TASK ITEM:
Please print the data that follows, keeping every line exact.

RECORDS FOR THE EXERCISE:
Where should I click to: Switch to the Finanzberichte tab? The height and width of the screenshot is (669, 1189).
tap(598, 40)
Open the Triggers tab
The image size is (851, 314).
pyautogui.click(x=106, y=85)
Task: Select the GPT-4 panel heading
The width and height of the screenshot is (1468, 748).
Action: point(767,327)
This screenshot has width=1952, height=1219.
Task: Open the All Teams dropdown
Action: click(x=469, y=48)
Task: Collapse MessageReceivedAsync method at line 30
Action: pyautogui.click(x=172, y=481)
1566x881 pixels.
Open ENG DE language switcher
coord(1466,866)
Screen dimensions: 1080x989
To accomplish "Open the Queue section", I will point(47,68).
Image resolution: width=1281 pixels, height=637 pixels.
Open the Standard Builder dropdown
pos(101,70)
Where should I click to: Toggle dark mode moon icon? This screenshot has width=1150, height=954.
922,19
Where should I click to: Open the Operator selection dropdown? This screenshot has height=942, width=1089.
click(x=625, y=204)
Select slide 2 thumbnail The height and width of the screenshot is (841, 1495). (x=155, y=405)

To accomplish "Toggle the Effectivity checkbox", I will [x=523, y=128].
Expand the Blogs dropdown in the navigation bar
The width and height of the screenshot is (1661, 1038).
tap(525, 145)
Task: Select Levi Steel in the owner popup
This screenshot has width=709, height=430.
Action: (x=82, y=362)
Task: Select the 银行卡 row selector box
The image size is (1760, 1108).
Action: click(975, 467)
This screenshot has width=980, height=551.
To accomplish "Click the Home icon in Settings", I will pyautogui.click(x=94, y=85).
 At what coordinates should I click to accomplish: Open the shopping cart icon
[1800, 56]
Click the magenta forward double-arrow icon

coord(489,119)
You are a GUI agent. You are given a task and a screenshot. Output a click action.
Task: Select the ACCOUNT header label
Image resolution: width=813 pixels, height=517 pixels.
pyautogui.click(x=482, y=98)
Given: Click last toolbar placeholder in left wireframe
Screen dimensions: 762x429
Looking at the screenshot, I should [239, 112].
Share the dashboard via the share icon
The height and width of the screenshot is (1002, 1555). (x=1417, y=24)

YOUR RESPONSE:
Where should I click to: Switch to the Finanzberichte tab? The height and width of the screenshot is (669, 1189).
tap(598, 40)
Open the Triggers tab
The image size is (851, 314).
pyautogui.click(x=106, y=85)
Task: Select the GPT-4 panel heading
The width and height of the screenshot is (1468, 748).
Action: point(767,327)
This screenshot has width=1952, height=1219.
Task: Open the All Teams dropdown
Action: click(x=469, y=48)
Task: Collapse MessageReceivedAsync method at line 30
Action: pyautogui.click(x=172, y=481)
1566x881 pixels.
Open ENG DE language switcher
coord(1466,866)
Screen dimensions: 1080x989
To accomplish "Open the Queue section", I will point(47,68).
Image resolution: width=1281 pixels, height=637 pixels.
Open the Standard Builder dropdown
pos(101,70)
Where should I click to: Toggle dark mode moon icon? This screenshot has width=1150, height=954.
922,19
Where should I click to: Open the Operator selection dropdown? This screenshot has height=942, width=1089.
click(x=625, y=204)
Select slide 2 thumbnail The height and width of the screenshot is (841, 1495). (x=155, y=405)

To accomplish "Toggle the Effectivity checkbox", I will [x=523, y=128].
Expand the Blogs dropdown in the navigation bar
The width and height of the screenshot is (1661, 1038).
tap(525, 145)
Task: Select Levi Steel in the owner popup
This screenshot has width=709, height=430.
Action: (x=82, y=362)
Task: Select the 银行卡 row selector box
The image size is (1760, 1108).
Action: click(975, 467)
This screenshot has width=980, height=551.
To accomplish "Click the Home icon in Settings", I will pyautogui.click(x=94, y=85).
 At what coordinates should I click to accomplish: Open the shopping cart icon
[1800, 56]
Click the magenta forward double-arrow icon

coord(489,119)
You are a GUI agent. You are given a task and a screenshot. Output a click action.
Task: Select the ACCOUNT header label
Image resolution: width=813 pixels, height=517 pixels.
pyautogui.click(x=482, y=98)
Given: Click last toolbar placeholder in left wireframe
Screen dimensions: 762x429
Looking at the screenshot, I should [239, 112].
Share the dashboard via the share icon
The height and width of the screenshot is (1002, 1555). (x=1417, y=24)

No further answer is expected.